Despite skating recreationally, Manfredi never thought much about competing until his late 30s. When he arrived in Vermont, he joined up with the Green Mountain Speedskating Club, which was formed in Stowe in the late 1970s.
Manfredi frequently traveled to Stowe to skate, and eventually over to Saratoga Springs, N.Y., where he spent a lot time honing his skills with the Saratoga Winter Club.
“They taught how me to skate,” he said of the historic club, which traces its roots back to the 1880s.
Equipped with these skills, Manfredi started coaching back in Vermont. It was through coaching that he first got the itch for competition. While at a competition in 1988, a student he was coaching pulled him onto the ice for an exhibition race. From then on, he has been a regular on the competitive speedskating circuit.
And occasionally, he tears it up. In 1996, Manfredi placed 18th in the world for his age class at the World Masters Speedskating Games in Ste. Foy, Quebec. Then in 2000, he took the bronze at the International Masters’ Long Track Speedskating Championship in Milwaukee, and placed fourth in North America at another competition in Lake Placid.
The hits keep on rolling. Last month, Manfredi traveled to the Petit National Ice Center in Milwaukee to compete once again in the Masters’ Championship where he skated in 10 races, and placed fifth overall for his class, ages 60-65.
Despite the impressive showing, Manfredi remains critical of his technique.
“I had some bad starts,” he said of his performance. Nonetheless, he skated his personal best – 1:50 in the 1,000 meters.
The competition behind him, Manfredi now returns to coaching. He instructs skaters twice a week at Spartan Arena, where he attempts to make the sport accessible and enjoyable, especially to the younger members of the club who can get easily discouraged.
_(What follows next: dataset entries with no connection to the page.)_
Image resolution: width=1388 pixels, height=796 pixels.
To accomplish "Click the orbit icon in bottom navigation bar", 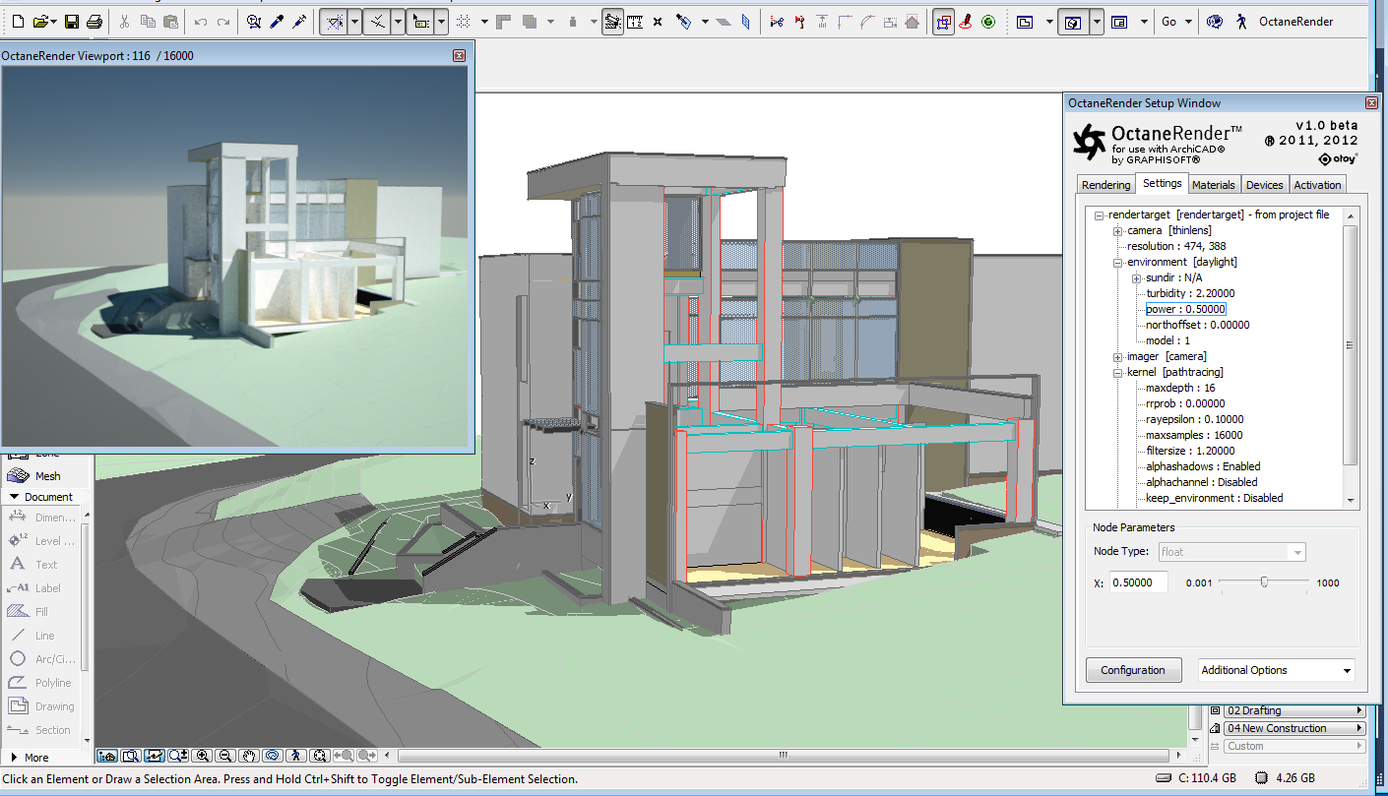I will point(272,756).
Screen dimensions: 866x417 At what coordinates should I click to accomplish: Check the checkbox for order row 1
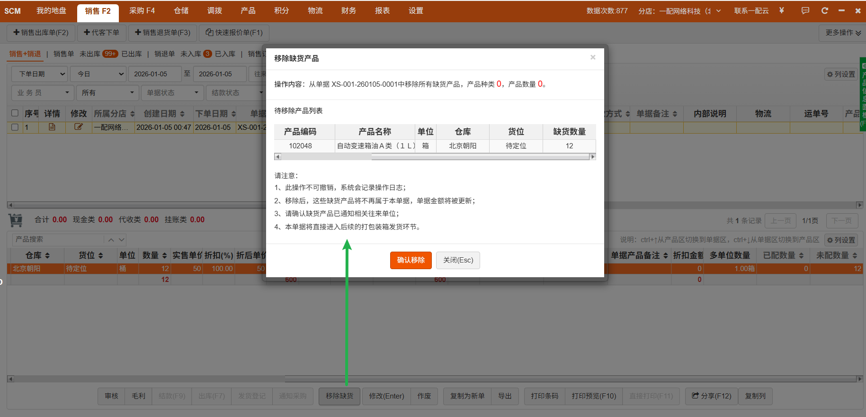(15, 127)
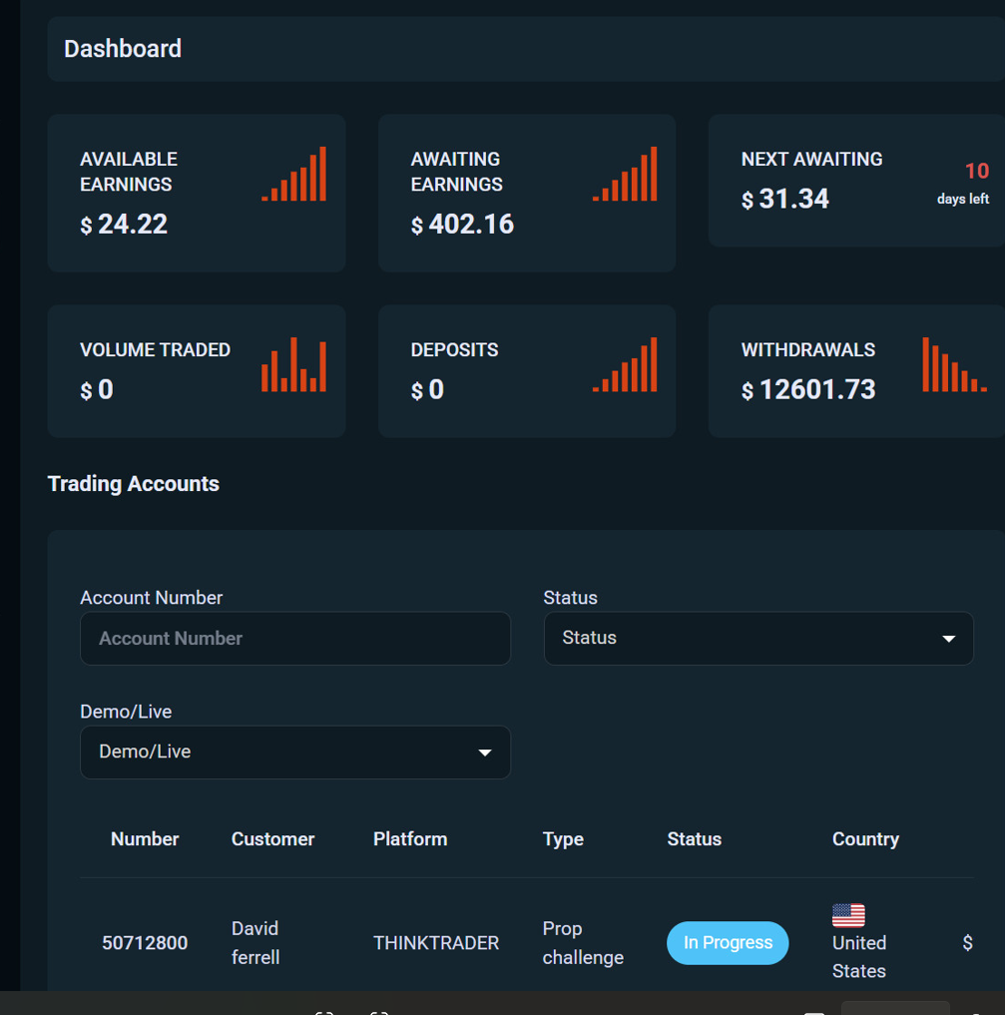Viewport: 1005px width, 1015px height.
Task: Click the Type column header
Action: pyautogui.click(x=563, y=839)
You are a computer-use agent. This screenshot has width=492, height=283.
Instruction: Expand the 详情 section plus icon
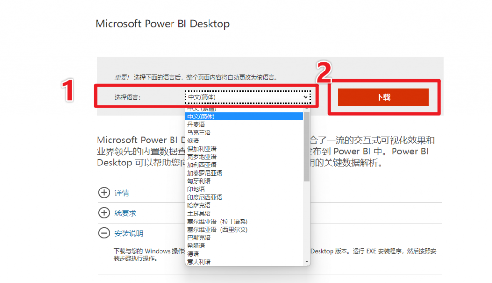104,193
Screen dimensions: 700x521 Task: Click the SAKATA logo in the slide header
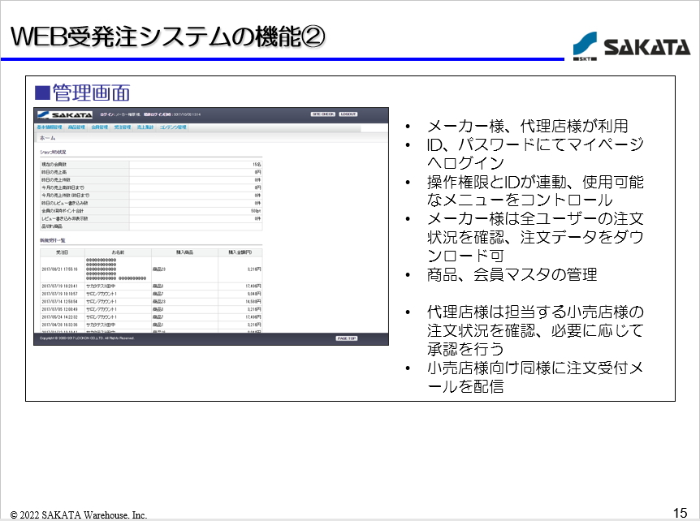[630, 46]
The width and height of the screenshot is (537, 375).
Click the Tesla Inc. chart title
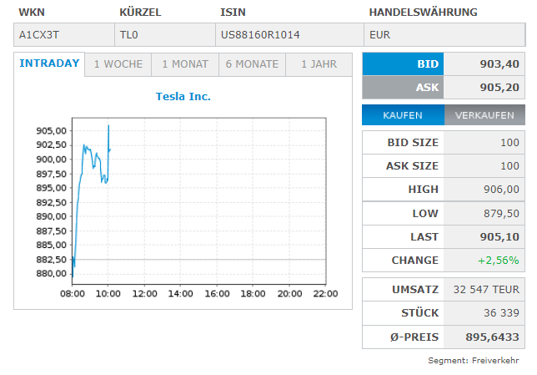point(183,96)
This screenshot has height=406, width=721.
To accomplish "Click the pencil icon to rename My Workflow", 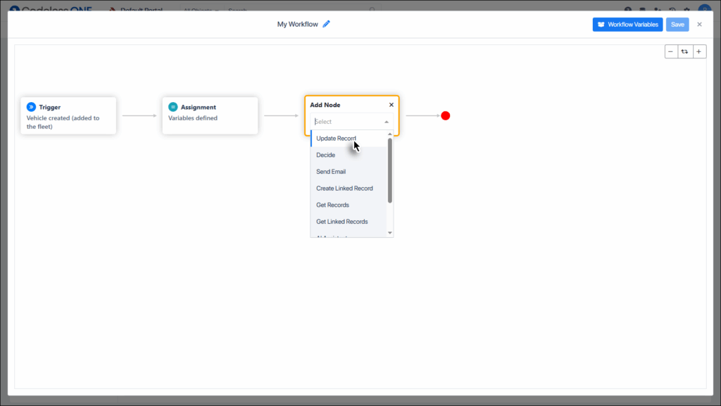I will [x=326, y=23].
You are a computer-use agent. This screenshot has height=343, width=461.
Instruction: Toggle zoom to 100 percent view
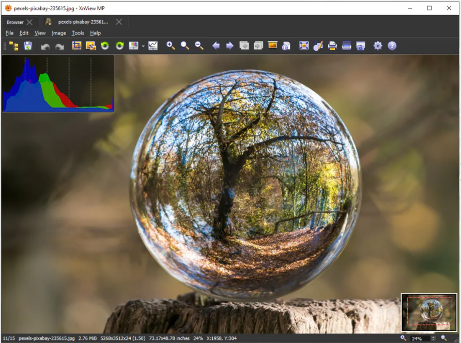[185, 46]
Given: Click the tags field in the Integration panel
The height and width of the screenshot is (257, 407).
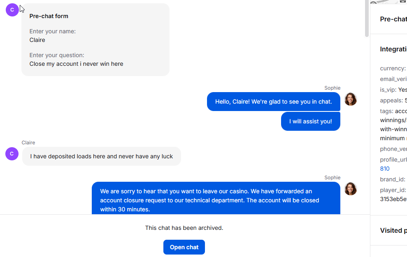Looking at the screenshot, I should pos(387,111).
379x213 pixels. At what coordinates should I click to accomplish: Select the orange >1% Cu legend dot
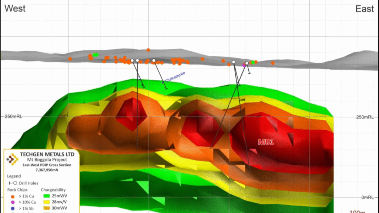(x=13, y=196)
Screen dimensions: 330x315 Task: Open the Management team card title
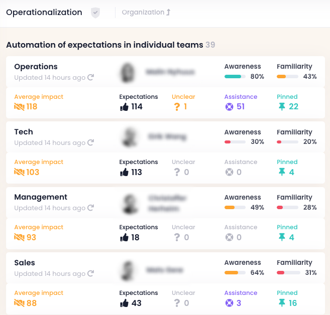point(41,197)
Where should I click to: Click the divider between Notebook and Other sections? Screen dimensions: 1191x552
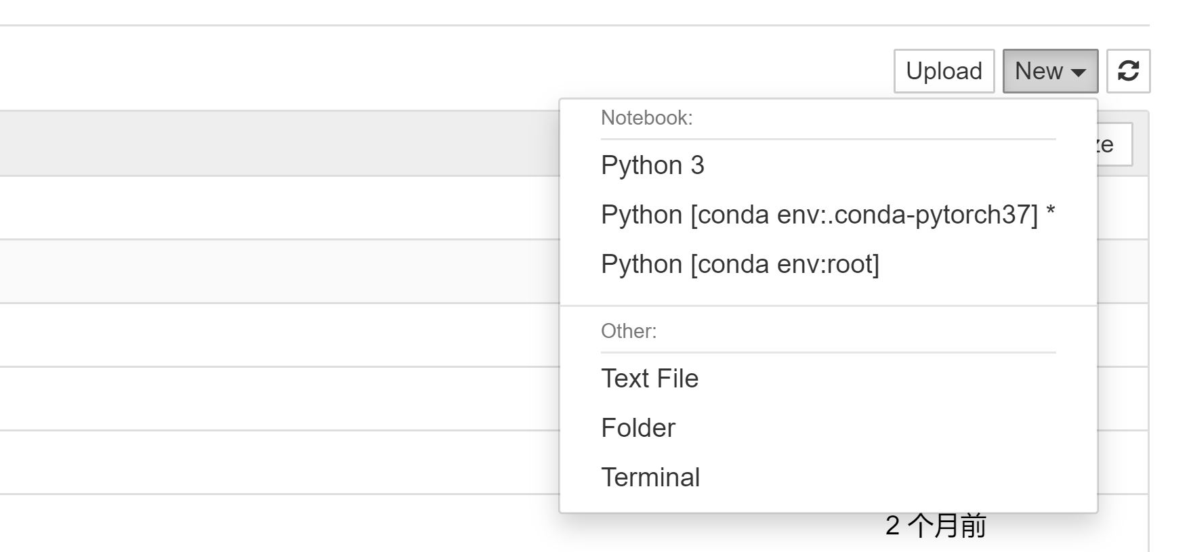tap(828, 305)
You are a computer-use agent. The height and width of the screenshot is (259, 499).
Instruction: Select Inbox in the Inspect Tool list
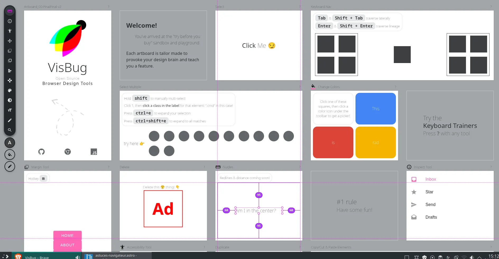(431, 179)
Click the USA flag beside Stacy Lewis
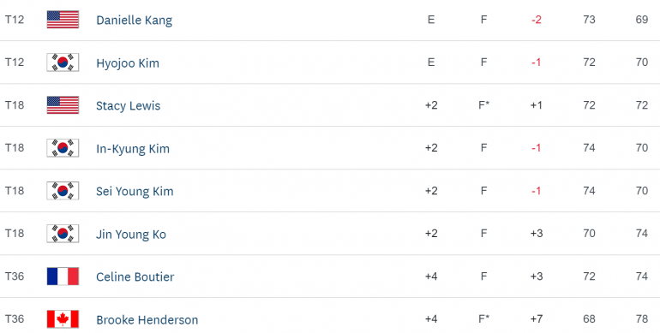Screen dimensions: 660x333 pos(63,105)
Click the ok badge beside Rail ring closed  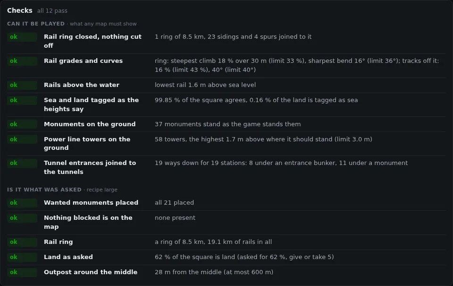pyautogui.click(x=22, y=37)
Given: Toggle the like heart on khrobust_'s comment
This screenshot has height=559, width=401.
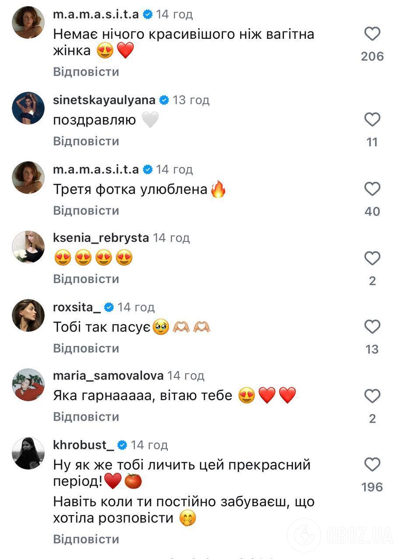Looking at the screenshot, I should coord(372,464).
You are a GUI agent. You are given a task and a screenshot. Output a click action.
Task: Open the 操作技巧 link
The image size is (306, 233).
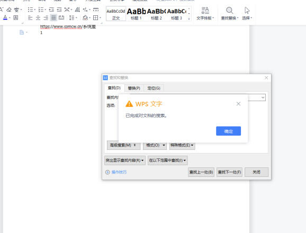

Manfredi tries to make practices fun. He works to help skaters develop skills, without them realizing they are doing so, through games and contests.
“It’s not easy,” he said of the sport’s technical demands. “All the speed and power comes from technique and practice. It takes time, and a lot of people don’t stick with it.”
As we sit in the conference room, I notice the rink is beginning to fill up with bodies. Manfredi tells me that it’s a Rutland High School physical education class. Our conversation turns to the arena. Manfredi’s outlook is positive.
“It’s been a great transition,” he said the facility’s recent purchase by Castleton State College. “It’s a godsend to have them behind the rink.”
Looking forward, he is optimistic that the college will continue to maximize the space. While there are a number of opportunities available, Manfredi likes to think big.
“I’d like to see a 400-meter oval here someday,” he said enthusiastically. This may seem like a pipe dream, but Manfredi asserts that it’s not that far off.
“There’s no place to practice long track indoors on the East Coast,” he explains. While Lake Placid offers an outdoor oval, Manfredi notes that the uncontrollable weather conditions prevent skaters from training optimally. Right now, you have to travel to the Midwest to find an indoor oval.
Building on this vision, Manfredi imagines an eventual junior Olympic training center. Pie in the sky? Maybe, but in a community that is struggling to define itself, a home for elite winter athletes could be a very beneficial and viable niche.
Thinking bigger still, Manfredi foresees a facility such as this playing a key role if the Winter Olympics ever return to this region. Manfredi snaps out of the daydream.
“Probably not in my lifetime, though,” he said with a laugh.